The task:
An exact transcription of the records is required, minus any images.

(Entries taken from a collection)

══════════════════════════════

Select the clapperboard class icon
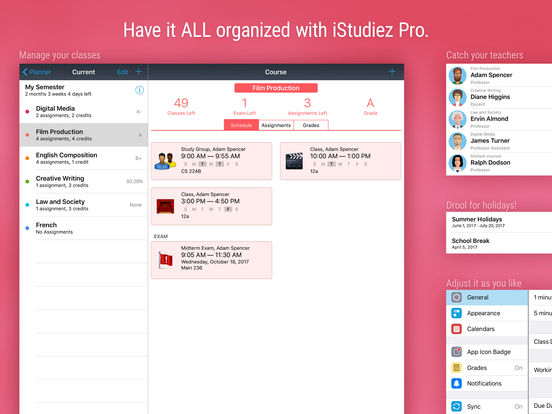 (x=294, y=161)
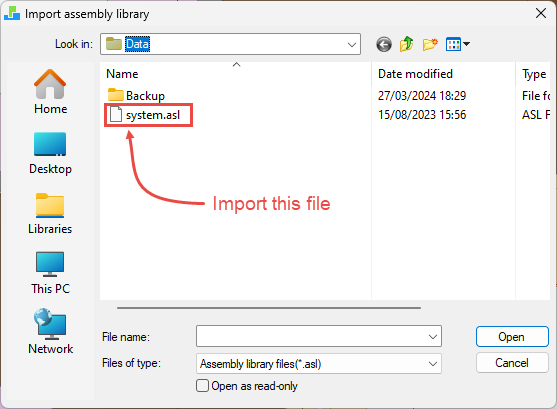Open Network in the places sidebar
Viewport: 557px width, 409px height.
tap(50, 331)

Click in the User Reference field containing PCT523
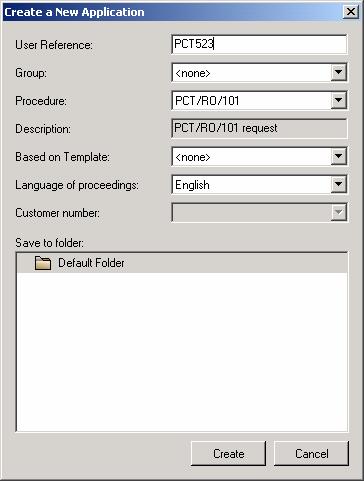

══════════════════════════════

Answer space:
Select the clapperboard class icon
 (x=294, y=161)
Open Network in the places sidebar
Viewport: 557px width, 409px height.
tap(50, 331)

Click in the User Reference field containing PCT523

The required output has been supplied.